I liked being the weird girl. But not everyone’s experience of the word weird is positive. So it is with TJ Klune, who explains in the notes to The Bones Beneath My Skin that hearing an off hand comment from his publisher describing this book as “ weird even for him” was jarring, and had him running right back to his teenage self.
So I say this with all the positivity I myself associate with the word weird, with the love I have for the descriptor, The Bones Beneath My Skin is a weird book.
Weird is in fact the first thing I thought when I finished the book. It is also a book that I read straight through in less than 24 hours over a snow storm that found me trapped with my kids, husband, and inlaws in a cabin in the woods.

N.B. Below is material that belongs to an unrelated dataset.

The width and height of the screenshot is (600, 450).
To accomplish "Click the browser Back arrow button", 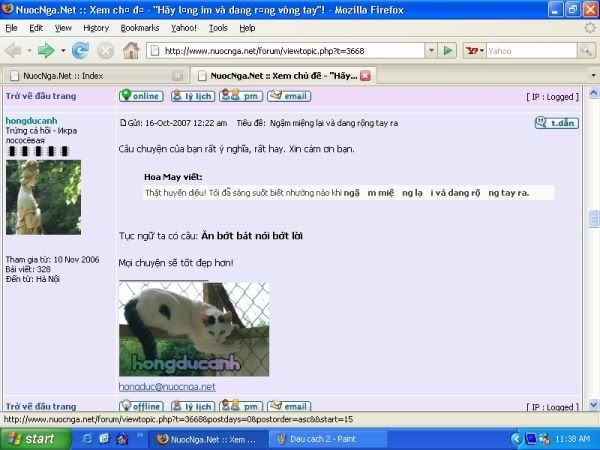I will pyautogui.click(x=14, y=50).
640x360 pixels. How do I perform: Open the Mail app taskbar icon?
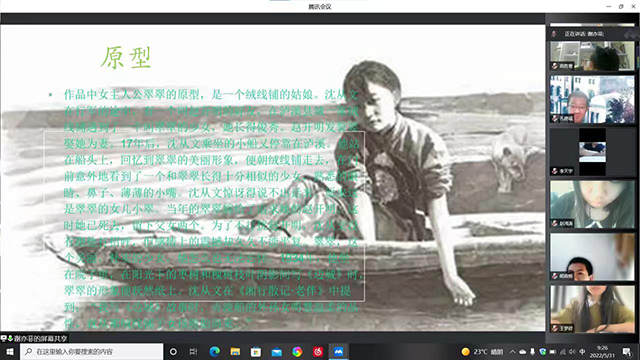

Well my in-laws’ house in Northern Maine, but a cabin in the woods is what it felt like when reading this book. This is not my usual area of fiction, it’s an unusual choice for me, but it is also a book that I could not stop turning the pages of, and kind of want to read what happens next.

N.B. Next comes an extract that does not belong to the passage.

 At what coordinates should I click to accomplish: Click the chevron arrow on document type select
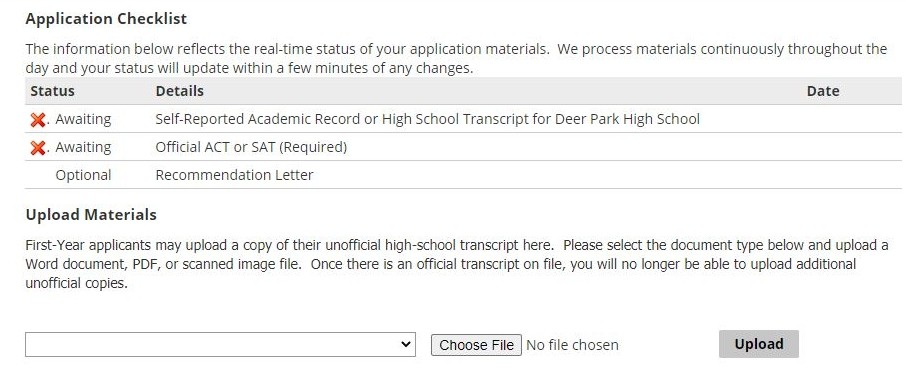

The story is set in 1995, which is considered by my peers and I to be one of the perfect years. This was the year of the original Toy Story, Apollo 13, and Goldeneye. TLC’s “Waterfalls” won the MTV Video Music Award for Video of the Year, and has been stuck on loop in all of our minds ever since. In the 1995 of The Bones Beneath My Skin we join journalist Nate Cartwright at a pivotal moment in his life. He has lost his job, his family and his sense of direction, all of which lead him to his family’s remote cabin in Oregon. This is where stranger things start to happen. The cabin is not as empty as he expected, and he stumbles on an ex-Marine, a 10 year old girl, and a whole lot of trouble. On the run from a secret government organization the three are quickly running together across the country.
I have been wanting to read TJ Klune for a while, but this is the first one I picked up. From what I now know, I think his other books are more in my wheelhouse, but it is not an exaggeration to say, this guy can write. From descriptions of Artemis exploring the world, to Artemis destroying the world, to Artemis discovering a gas station, he has a way with story telling that tingles every facet of all the senses. He creates complex characters of few words that pull you along into their stories and their rhythms. He makes you think, and then re-think, and then think again about things you already know, fictional and in the real world.
The biggest non-spoiler theme of The Bones Beneath My Skin is humanity. What is humanity? Where do we get our humanity? What drives our humanity?. Just this week I ended up in a conversation with three grocery store workers as they were checking out me and my stash of fun size Twix bars. Two teenagers were saying that only bad people do bad things, and the third teenager was saying that good people do bad things. This kind of conversation is my jam, so I piped up with my personal belief that people do all kinds of things, good or bad, because people are people. Humanity is self destructive and this book takes a birds eye view of what makes us destructive but also what makes us beautiful.
So yeah, it’s weird, but I’m weird. I’m still not sure this book was entirely my cup of tea, but it was definitely riveting, it was definitely thought provoking. I have already recommended it to several people, and willfully not recommended it to several others. For me it was weird in all the good ways, and in all the weird ways.